**Task to carry out**
Count the lines below that contain the word "this", matching case exactly. Reply with the number alone.

**Extracted entries**
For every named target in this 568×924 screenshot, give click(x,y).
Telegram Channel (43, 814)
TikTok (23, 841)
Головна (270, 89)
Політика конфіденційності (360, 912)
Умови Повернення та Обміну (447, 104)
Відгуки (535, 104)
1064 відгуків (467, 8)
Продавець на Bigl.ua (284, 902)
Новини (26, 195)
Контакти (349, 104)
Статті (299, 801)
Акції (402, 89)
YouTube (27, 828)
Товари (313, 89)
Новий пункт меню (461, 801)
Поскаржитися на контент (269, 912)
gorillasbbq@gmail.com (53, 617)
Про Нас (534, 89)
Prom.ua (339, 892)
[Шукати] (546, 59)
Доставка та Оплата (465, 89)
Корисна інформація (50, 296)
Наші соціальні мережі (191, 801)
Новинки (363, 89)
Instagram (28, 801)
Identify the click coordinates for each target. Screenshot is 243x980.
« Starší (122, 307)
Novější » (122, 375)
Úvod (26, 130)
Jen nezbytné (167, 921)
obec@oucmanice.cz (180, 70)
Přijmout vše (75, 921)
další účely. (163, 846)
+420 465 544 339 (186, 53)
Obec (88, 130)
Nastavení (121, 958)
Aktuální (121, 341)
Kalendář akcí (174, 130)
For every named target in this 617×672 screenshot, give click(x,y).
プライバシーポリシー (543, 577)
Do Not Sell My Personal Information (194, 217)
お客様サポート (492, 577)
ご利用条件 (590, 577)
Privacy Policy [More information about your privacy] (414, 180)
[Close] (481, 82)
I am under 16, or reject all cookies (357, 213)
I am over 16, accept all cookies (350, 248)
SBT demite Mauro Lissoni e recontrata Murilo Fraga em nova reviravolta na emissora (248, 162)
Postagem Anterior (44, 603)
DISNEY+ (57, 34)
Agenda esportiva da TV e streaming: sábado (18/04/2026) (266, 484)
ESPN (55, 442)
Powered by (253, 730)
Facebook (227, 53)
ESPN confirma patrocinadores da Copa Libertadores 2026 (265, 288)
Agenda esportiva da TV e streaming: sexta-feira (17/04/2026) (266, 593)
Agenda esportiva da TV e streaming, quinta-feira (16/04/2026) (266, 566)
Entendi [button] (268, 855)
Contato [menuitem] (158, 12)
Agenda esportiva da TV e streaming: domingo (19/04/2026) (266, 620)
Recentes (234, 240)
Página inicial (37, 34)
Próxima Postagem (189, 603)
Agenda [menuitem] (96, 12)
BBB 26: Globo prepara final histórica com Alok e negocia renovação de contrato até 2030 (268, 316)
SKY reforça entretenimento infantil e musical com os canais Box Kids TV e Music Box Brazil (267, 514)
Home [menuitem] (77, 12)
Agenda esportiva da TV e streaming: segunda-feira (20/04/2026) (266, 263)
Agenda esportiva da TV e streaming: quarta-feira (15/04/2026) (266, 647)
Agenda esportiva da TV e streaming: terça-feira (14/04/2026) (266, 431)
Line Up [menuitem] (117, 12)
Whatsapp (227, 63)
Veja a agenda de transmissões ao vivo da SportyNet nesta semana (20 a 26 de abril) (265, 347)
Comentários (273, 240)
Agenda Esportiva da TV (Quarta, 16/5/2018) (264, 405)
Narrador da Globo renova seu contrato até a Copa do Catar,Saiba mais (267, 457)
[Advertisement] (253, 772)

**Correct response**
2